The electronic communications code regulates the relationship between landowners and providers of telecommunications services such as broadband, mobile phone networks, cable television, and landlines.
The code has been in force, subject to some minor changes, since 1984 and was widely considered as not fit for purpose.
It has now been announced that the new electronic communications code will come into force on 28 December 2017.
The new code contains very onerous provisions for landowners who want to remove telecoms equipment, such as mobile phone masts, from their land.
To terminate an agreement protected by the new code, a site provider must serve at least 18 months’ notice on the operator. The site provider must then apply to court and prove one of four statutory grounds, before then serving another “reasonable” period of notice and applying to court yet again to seek removal of the equipment.
However, under the transitional arrangements, a landowner can serve a notice under the old code before 28 December, giving just 28 days’ notice requiring removal of the equipment. A court application would still be required if the operator opposes the removal, and the deck will still be stacked heavily in favour of the operator, but the shorter notice period should greatly increase the chances of an early settlement.
Another key feature of the new code is that operators will be able to access, upgrade, assign and share apparatus with other operators without, subject to some minor exceptions, needing the landowner’s consent.

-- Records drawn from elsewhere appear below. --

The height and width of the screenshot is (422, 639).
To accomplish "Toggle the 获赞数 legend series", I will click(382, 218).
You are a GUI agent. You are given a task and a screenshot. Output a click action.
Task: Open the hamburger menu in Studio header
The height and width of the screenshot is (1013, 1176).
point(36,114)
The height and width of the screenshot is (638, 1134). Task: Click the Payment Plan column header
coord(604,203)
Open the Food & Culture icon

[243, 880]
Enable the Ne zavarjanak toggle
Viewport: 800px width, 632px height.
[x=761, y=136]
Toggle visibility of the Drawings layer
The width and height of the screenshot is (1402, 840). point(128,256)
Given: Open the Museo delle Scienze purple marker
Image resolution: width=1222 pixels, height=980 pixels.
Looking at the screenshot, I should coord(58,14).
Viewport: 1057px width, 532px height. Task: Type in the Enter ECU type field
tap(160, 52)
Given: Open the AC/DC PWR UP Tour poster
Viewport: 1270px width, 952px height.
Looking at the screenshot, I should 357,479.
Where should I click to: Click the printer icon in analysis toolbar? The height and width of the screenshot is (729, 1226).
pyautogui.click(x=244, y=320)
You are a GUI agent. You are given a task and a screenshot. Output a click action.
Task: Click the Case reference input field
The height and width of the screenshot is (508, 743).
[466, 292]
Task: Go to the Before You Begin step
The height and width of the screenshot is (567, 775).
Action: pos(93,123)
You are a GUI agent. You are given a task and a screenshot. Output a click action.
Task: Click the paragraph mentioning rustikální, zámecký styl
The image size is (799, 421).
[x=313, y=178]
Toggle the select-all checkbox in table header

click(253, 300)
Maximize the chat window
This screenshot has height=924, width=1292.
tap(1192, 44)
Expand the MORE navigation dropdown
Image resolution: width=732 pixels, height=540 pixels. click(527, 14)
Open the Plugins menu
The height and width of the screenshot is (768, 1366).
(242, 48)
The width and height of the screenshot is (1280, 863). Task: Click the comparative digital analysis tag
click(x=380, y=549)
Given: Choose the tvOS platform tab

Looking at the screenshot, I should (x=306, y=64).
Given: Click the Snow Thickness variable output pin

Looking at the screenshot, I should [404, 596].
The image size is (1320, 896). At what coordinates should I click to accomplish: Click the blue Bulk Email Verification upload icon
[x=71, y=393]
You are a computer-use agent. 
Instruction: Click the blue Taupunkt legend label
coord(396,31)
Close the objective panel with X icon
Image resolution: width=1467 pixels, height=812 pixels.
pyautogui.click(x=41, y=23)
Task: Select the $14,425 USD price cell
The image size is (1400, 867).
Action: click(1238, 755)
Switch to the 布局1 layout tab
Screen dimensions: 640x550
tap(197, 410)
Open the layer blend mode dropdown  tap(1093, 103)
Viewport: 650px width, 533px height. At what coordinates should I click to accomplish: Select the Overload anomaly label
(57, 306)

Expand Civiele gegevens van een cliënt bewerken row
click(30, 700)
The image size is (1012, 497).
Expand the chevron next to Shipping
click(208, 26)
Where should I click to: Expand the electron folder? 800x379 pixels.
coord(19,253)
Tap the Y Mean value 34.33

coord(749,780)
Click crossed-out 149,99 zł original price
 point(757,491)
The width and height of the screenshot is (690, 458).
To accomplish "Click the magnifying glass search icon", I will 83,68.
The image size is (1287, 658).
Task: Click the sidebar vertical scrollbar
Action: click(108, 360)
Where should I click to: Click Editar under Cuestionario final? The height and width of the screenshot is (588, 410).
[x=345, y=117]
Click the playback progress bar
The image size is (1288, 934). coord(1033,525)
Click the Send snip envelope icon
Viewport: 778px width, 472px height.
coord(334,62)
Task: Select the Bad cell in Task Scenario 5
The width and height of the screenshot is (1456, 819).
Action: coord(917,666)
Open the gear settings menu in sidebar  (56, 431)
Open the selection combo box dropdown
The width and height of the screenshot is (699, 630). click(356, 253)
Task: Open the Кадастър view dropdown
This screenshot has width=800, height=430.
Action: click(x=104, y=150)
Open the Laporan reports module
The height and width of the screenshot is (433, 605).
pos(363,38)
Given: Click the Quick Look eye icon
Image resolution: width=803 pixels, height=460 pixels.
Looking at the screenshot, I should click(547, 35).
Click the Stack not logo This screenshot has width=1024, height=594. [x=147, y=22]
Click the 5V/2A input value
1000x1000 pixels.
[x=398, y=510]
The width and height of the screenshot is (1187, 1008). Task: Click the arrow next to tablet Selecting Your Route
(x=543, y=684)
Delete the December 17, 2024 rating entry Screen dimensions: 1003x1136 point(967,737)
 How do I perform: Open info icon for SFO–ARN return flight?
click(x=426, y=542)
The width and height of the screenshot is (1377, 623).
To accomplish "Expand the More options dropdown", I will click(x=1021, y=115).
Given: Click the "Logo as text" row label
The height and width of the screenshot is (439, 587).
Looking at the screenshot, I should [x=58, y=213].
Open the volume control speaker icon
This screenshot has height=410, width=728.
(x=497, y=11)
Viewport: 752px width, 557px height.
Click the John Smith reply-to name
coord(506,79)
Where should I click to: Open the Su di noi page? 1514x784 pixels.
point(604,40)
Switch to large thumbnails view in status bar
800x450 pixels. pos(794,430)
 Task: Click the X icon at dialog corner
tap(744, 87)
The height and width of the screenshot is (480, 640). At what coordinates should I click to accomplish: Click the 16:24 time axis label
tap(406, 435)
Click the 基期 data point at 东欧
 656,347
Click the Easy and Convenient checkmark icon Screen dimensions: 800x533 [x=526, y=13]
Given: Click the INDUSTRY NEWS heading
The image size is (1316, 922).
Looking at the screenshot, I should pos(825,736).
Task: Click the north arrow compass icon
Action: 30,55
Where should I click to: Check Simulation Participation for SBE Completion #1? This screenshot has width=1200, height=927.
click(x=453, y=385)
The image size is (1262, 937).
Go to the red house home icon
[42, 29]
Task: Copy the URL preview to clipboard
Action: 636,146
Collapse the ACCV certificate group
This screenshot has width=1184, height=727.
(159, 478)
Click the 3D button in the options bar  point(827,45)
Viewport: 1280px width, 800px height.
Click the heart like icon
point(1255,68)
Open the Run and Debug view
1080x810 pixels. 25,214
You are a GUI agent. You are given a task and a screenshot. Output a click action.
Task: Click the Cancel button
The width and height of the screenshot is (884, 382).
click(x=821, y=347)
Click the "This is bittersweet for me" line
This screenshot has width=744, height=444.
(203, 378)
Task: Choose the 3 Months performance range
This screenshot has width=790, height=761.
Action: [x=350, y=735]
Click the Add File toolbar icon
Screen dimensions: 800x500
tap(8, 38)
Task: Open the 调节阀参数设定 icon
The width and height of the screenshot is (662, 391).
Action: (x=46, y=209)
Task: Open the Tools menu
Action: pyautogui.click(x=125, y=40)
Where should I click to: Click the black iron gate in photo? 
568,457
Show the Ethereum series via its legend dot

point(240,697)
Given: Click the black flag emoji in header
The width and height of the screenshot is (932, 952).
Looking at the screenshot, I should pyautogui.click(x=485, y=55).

There will also now be a clearer process for renewing code agreements, with a new method of valuing the remuneration that must be paid to the landowner. Whilst, under the old code, it was commonly regarded that the operator must pay market value, the valuation must now disregard any impact on rent caused by the site being suitable for an electronic communications network, and it must be assumed that there are other available sites for the equipment.
Overall, the new code provides landowners and operators with a clear and certain process for renewal of agreements, albeit probably at the expense for landowners of lower rental streams.
Operators struggling to offer strong mobile phone signals across the country will benefit from sweeping new powers to upgrade equipment and will benefit from, presumably, substantial cost savings by sharing equipment with other operators. It remains, though, extremely difficult for landowners to get rid of telecoms operators once they have been let onto their land, so should exercise caution if they have any intention to develop the land in the future.